Under the current FDA regulation, CDS tools enable algorithms to be considered as either software as a medical device (SaMD), or as proprietary algorithms developed for clinical decision support. Whilst algorithms labelled SaMD require formal regulatory scrutiny by the FDA, proprietary algorithms developed within existing EHRs traditionally sit outside of the FDA scope [183]. Non-device CDS tools provide recommendations in clinical settings where the physician can review the basis for using the predictions. To clarify what this means, guidance provided in 2019 stated that the CDS must only “recommend” rather than “drive” decisions, and it is not intended for healthcare providers to rely primarily on such recommendations for making clinical diagnosis or treatment decisions [184]. Of course, the line between “drive” and “recommend” can be easily blurred leading to the development of CDS tools that do not require formal regulatory approval, but which can still be heavily relied upon during decision making [175]. When faced with a choice of using AI tools, clinicians will likely at some stage therefore need to use their own judgement rather than relying on regulatory approvals.
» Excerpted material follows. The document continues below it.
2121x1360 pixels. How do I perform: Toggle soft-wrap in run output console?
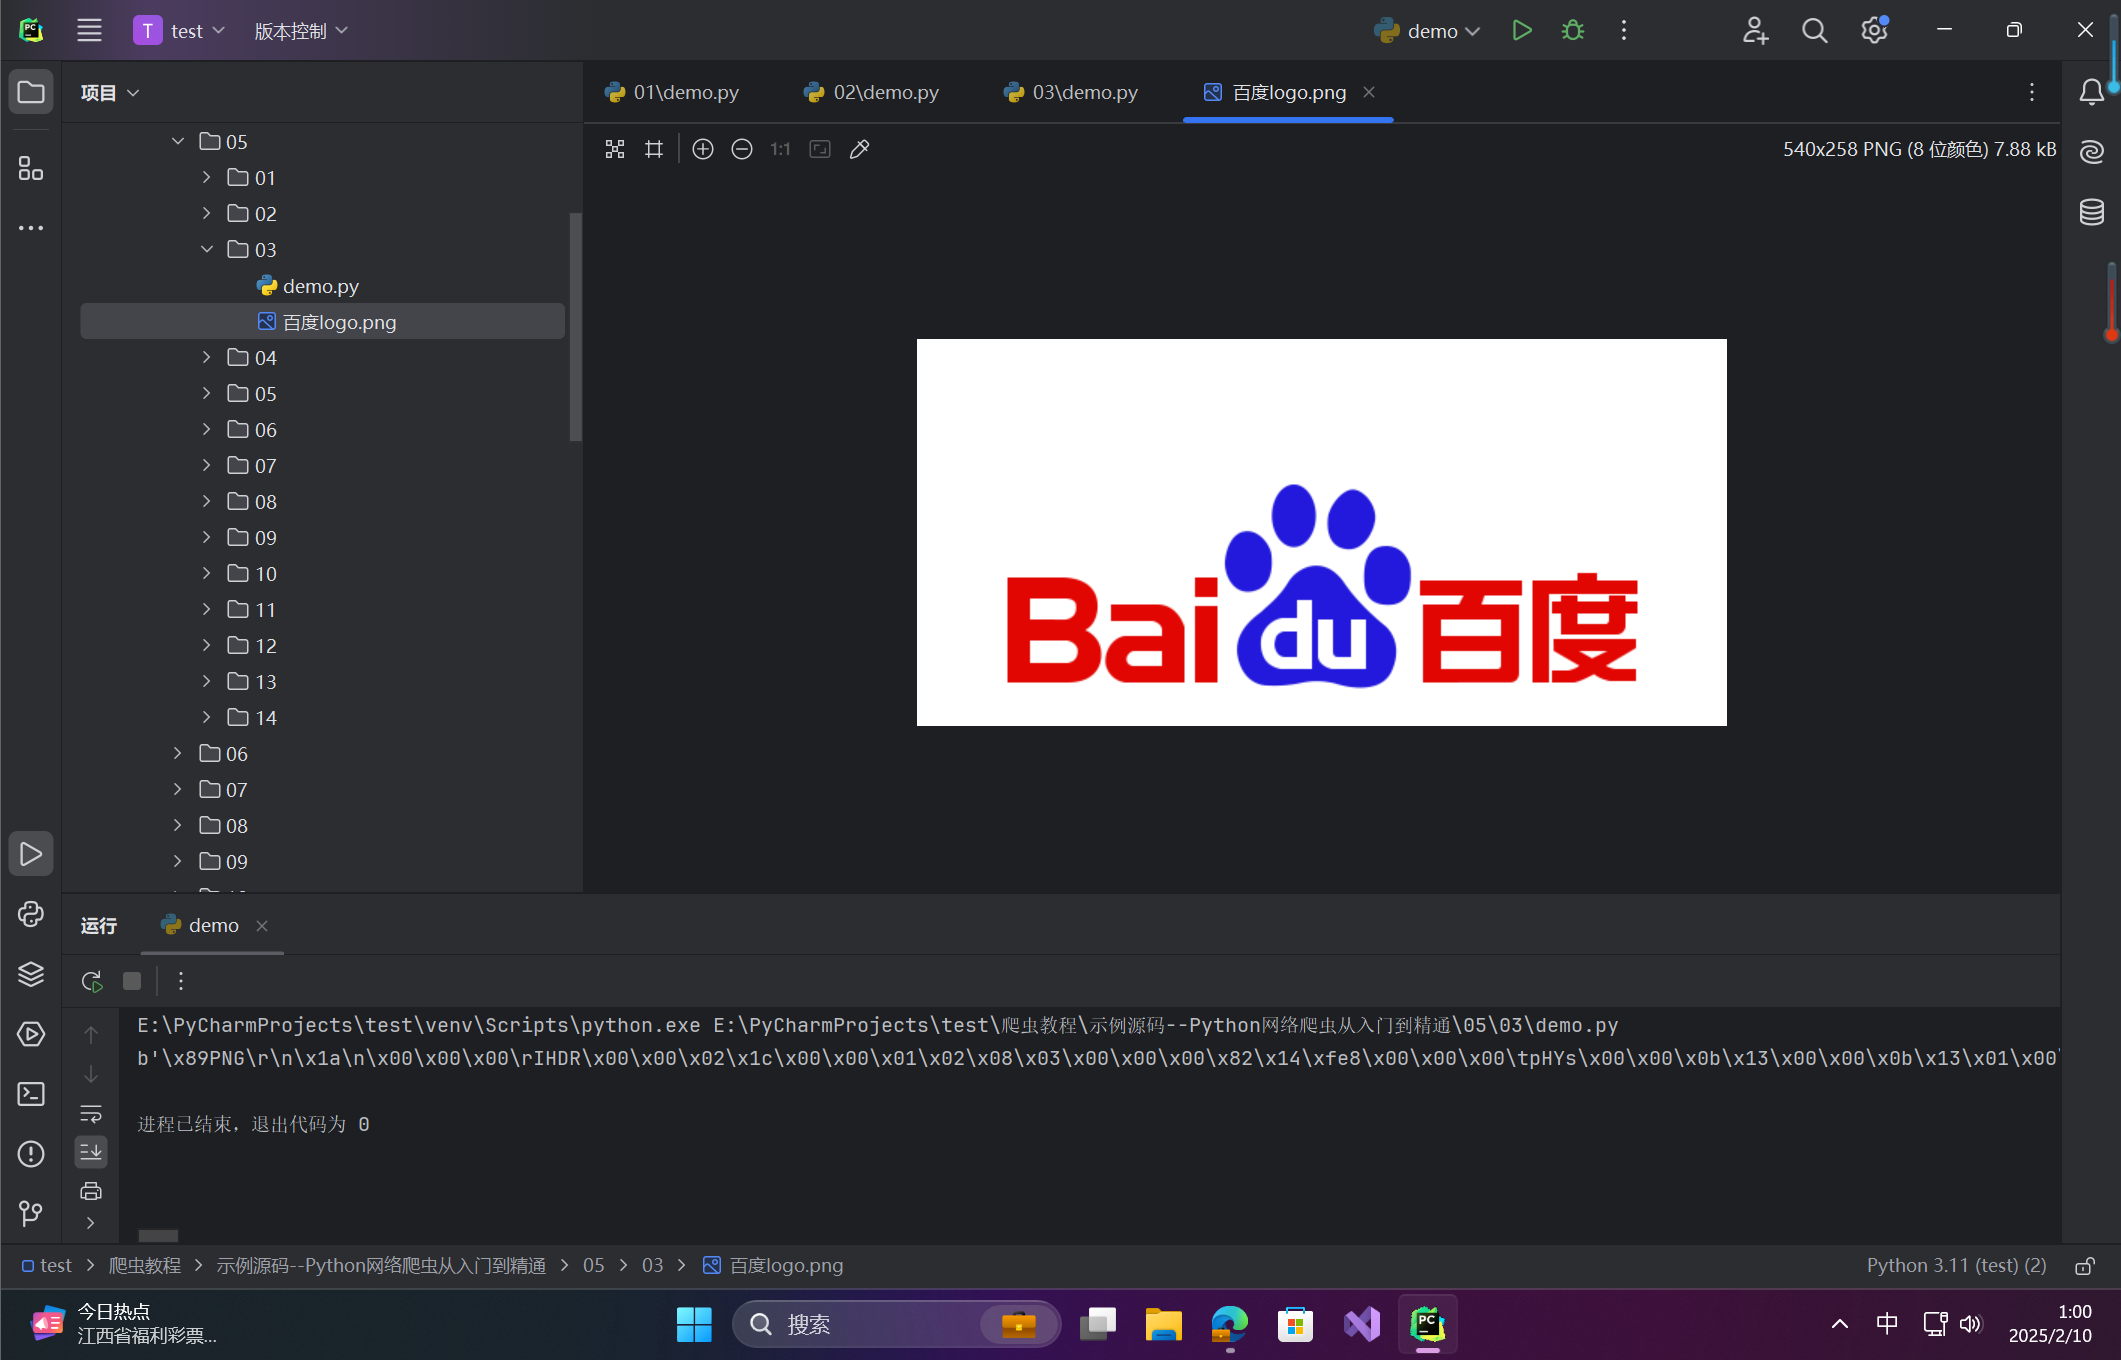(91, 1113)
In making the decision to both use and accept the model's recommendation, it should be remembered that all clinical decision necessarily comes with a certain level of uncertainty, sometimes an alarmingly high level of uncertainty that cannot be reduced to zero. Complex ML algorithms within the workplace can therefore be viewed, at least to some degree, as simply another unknown, albeit in a different form [8]. CDS tools are designed as tools to assist rather than override clinical judgement, and intuition should still be used to help identify obvious patient-state versus AI recommendation anomalies.

Summary

This article has provided the reader with a comprehensive overview of the range of ML algorithms currently employed within healthcare research. Some of these algorithms are already employed within healthcare technology within aged care whilst others have not yet been deployed but have been applied within research settings and have demonstrated the potential for improvements in healthcare outcomes. Together, the various models encompass a phenomenal range of different applications, spanning a huge range of different medical areas, but all with the underlying aim of supporting clinicians and improving patient outcomes. Whilst the overall likely impact on healthcare is still seen by most as a hugely positive change, the new paradigm of AI in the healthcare industry has brought its own issues such as the potential for exacerbating inequities in healthcare and the potential for harm due to inadequate validation and lack of transparency. These and other problems require harmonic resolution with by the authorities that govern healthcare, the researchers and data scientists that develop the tools as well as the clinicians that use them.

Having explained the technical details of the numerous algorithms that abound in ML and how they are being employed in healthcare, this article has aimed to provide not only a picture of the present state of ML and AI in healthcare, but also the huge potential for further rapid advances given the constant development and refinement of each ML domain and their growing deployment into different areas. Combined with the largely untapped avalanche of new data available from EMR healthcare systems and that flowing from the internet of things medical devices, what we have achieved to date may yet be only a glimpse into how healthcare, particularly geriatric care, may change in the coming decades.